Can you edit everything from the line containing "お水 (14) (337, 1129)" down to the end of the records so that "Tweet" becomes "Post" and nothing else changes?

Records of locating words and elements —
....
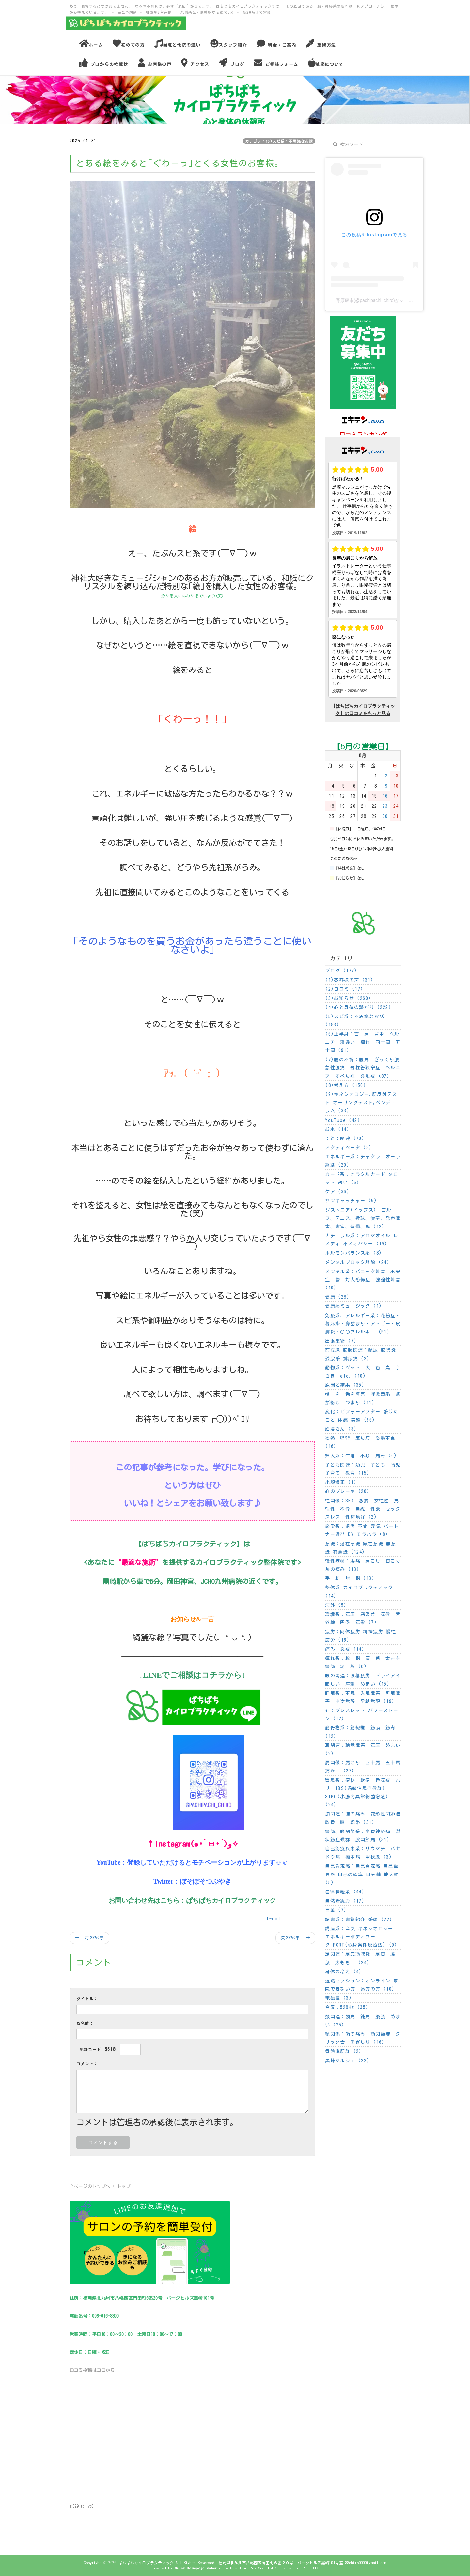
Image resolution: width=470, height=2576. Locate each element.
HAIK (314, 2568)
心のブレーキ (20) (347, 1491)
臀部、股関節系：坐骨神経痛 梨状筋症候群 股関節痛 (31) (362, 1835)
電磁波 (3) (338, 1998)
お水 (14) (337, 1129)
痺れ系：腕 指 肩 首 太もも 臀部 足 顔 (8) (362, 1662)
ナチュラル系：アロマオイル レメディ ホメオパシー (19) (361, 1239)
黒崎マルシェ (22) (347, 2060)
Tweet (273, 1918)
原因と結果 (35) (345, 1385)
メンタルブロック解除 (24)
....
Solved problem —
お水 (14) (337, 1129)
痺れ系：腕 指 肩 首 太もも 臀部 足 顔 (8) (362, 1662)
ナチュラル系：アロマオイル レメディ ホメオパシー (19) (361, 1239)
黒崎マルシェ (22) (347, 2060)
Post (273, 1918)
原因と結果 (35) (345, 1385)
メンタルブロック解除 (24)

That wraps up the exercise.